Талантливый молодой композитор был моложе Славы, никак ему не ровня, но они были друзьями, и Слава приходил сюда почти регулярно. Я шутила, что, может быть, ему просто нравятся обеды Колиной мамы, певицы Марии Петровны Суховой. Она кормила Славу, когда он был подростком, в эвакуации, восхищалась его игрой — они были соседями. Славин отец, виолончелист, болел и вскоре умер, а маме-пианистке, с двумя детьми и почти без денег, было не до готовки.
Славе нравилось бывать у Каретниковых, уходить из своей коммунальной квартиры, играть на рояле, на котором когда-то играл Рахманинов, видеть прекрасные портреты Шаляпина, старинные оперные костюмы, пейзажи Коктебеля, сделанные модным тогда художником Бялыницким-Бируля, в рамках из коктебельских камешков.
Ему нравилось рыться в уникальной коллекции оперных партитур и старинных публикациях романсов, доставшихся, как абсолютно все здесь, включая и самое квартиру, от бабушки, приемной матери Колиного отца, известной певицы Императорского, а потом Большого театра Дейши-Сионицкой.
Ростропович вел себя так, будто он был ко мне действительно неравнодушен. Но я уверена, что любая другая восемнадцатилетняя вызвала бы такую же реакцию. И кроме того, ему нравилось дразнить Колю.
Вообще дразнить и разыгрывать было одним из его любимых занятий. Кто бы мог поверить, слыша его виолончель с «Сарабандой» Баха, что он мог просто так позвонить какому-то музыканту и выдумать, что концерт того отменяется. Или сказать, что родившегося в зоопарке слоненка назвали именем того, кому он сейчас звонит, и надо срочно прислать письмо согласия, заверенное нотариусом. Он мог только что закончившего консерваторию юного композитора пригласить якобы на обед к Шостаковичу или попросить во что бы то ни стало достать тамбовский окорок для декана консерватории.

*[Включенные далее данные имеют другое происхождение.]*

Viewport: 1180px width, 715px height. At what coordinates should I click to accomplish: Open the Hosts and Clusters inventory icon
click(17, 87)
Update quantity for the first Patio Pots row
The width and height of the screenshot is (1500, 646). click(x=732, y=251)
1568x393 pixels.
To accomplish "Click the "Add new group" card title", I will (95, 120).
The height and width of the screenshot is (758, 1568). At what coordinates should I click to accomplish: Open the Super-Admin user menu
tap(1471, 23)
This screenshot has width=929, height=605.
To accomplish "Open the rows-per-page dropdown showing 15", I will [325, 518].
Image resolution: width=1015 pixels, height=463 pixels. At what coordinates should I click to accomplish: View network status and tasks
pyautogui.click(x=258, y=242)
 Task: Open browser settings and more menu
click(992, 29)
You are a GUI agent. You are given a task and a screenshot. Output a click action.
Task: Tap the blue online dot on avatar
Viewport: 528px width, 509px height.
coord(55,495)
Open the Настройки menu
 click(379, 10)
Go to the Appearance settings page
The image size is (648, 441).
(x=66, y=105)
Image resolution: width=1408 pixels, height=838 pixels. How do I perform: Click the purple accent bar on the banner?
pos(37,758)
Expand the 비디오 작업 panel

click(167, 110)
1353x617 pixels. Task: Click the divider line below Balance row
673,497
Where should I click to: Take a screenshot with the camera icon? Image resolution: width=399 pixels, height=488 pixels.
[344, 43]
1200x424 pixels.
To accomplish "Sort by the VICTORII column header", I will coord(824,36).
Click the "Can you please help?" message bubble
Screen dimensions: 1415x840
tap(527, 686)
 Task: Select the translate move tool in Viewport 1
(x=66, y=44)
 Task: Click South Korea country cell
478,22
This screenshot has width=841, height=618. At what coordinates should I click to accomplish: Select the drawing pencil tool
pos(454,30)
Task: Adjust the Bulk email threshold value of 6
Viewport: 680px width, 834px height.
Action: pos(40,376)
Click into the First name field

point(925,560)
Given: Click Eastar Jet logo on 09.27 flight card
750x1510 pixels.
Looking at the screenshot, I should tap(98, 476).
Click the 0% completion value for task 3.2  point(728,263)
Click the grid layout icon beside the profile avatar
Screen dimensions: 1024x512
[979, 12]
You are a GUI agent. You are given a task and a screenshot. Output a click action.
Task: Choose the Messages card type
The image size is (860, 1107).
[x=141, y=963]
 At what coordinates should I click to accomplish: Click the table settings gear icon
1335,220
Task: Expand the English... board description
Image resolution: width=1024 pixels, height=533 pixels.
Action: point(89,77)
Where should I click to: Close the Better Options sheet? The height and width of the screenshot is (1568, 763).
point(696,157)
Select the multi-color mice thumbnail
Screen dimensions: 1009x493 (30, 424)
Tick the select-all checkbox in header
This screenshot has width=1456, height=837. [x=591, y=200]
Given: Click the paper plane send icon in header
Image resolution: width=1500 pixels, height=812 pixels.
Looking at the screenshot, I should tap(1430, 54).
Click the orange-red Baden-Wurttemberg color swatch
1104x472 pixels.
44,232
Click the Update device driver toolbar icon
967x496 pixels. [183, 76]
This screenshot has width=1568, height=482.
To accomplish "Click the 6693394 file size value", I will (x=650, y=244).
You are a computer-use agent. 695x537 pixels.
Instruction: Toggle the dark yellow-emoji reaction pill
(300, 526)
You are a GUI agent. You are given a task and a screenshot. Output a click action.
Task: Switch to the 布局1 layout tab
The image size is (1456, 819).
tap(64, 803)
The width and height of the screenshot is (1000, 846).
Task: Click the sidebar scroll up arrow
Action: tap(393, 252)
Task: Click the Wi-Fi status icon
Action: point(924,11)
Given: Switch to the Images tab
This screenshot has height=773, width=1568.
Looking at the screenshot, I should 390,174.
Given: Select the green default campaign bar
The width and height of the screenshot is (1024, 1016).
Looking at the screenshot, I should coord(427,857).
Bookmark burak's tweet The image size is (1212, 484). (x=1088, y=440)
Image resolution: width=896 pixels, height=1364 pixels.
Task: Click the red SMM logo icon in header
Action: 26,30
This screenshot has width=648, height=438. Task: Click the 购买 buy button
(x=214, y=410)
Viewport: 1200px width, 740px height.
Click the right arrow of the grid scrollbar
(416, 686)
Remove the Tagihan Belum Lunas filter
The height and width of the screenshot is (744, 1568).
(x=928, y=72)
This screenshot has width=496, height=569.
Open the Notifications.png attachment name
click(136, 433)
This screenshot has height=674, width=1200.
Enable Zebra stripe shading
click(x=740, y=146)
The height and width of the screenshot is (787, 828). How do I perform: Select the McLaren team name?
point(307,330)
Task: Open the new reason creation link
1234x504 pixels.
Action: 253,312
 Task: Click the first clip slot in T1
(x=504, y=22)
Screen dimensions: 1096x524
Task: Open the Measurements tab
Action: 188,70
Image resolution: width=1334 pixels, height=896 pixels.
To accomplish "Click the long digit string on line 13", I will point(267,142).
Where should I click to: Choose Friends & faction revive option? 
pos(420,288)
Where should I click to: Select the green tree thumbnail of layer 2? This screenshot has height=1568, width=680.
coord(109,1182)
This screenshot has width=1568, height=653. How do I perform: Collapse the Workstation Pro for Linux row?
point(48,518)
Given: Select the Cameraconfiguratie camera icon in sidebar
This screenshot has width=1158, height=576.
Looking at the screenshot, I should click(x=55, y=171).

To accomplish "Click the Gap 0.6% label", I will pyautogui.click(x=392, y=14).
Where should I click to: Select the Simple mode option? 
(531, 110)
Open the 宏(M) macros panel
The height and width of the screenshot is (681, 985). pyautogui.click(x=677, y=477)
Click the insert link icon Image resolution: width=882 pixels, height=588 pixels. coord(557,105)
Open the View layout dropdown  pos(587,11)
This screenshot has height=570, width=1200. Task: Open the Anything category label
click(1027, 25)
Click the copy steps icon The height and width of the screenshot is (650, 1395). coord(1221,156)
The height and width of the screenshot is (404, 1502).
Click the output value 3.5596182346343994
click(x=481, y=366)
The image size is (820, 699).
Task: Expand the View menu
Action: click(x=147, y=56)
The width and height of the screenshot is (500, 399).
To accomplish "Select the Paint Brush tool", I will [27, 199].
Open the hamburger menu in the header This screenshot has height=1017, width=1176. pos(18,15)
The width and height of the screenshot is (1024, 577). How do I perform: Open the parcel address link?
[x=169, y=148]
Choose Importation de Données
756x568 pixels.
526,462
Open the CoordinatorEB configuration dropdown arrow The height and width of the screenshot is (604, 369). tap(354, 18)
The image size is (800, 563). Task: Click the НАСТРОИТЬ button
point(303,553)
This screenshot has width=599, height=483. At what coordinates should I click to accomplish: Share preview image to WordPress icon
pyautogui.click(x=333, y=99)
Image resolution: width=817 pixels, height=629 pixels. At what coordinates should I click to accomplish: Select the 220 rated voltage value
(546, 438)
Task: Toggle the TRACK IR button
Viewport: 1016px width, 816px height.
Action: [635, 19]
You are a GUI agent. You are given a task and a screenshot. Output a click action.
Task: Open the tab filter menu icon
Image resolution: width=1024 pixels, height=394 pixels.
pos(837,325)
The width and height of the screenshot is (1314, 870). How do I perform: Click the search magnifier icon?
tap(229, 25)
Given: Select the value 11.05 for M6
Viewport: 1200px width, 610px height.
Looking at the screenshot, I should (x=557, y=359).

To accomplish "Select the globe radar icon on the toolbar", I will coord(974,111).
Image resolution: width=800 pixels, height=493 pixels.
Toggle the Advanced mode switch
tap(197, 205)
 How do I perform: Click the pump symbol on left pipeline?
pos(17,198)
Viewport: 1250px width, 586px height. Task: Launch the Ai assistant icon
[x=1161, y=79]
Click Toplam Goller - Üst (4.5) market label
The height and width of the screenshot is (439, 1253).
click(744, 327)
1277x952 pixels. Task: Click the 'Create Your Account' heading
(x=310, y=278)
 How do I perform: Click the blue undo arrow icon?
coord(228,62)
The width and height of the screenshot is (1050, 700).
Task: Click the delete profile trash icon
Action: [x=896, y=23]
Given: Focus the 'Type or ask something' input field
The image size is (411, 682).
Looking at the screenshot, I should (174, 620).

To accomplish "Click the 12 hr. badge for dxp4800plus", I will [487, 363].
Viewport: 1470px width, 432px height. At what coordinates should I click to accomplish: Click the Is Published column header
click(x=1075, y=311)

Какая извилистая фантазия, какая изобретательность! Какое скоморошье озорство! Потребность, как в современном искусстве, шока и внезапных эффектов, желание нарушать традицию, даже быть неприличным; быть не гуманным, а активным и не впадать в сентиментальность. Это была суть темперамента Ростроповича.
На мою свадьбу ко мне в Большой Сухаревский он пришел с мамой и сестрой Вероникой. Хвалил Колиного отца, который неплохо исполнил «Пою тебе, о Гименей, ты соединяешь невесту с женихом…». Потом он сам что-то спел, кто-то из пианистов играл. Моя тетя Эмма застывала от восторга. Уходя, Ростропович спросил, можно ли взять с собой трюфеля. И моя мама радостно ссыпала конфеты ему в карман и в Вероникину сумочку.
Затем его приходы к Коле сократились и вскоре прекратились совсем. Он сошелся с певицей Зарой Долухановой — настоящий, серьезный роман, о котором все говорили. Глубина и одновременно изящество голоса Долухановой, волнующий тембр, чудесная атмосфера музыки, которую создавал аккомпанирующий ей Ростропович… Я была и на их концерте песен Шуберта, и на другом — романсов Рахманинова и Брамса. Оба в Малом зале консерватории, оба — непередаваемо великолепные!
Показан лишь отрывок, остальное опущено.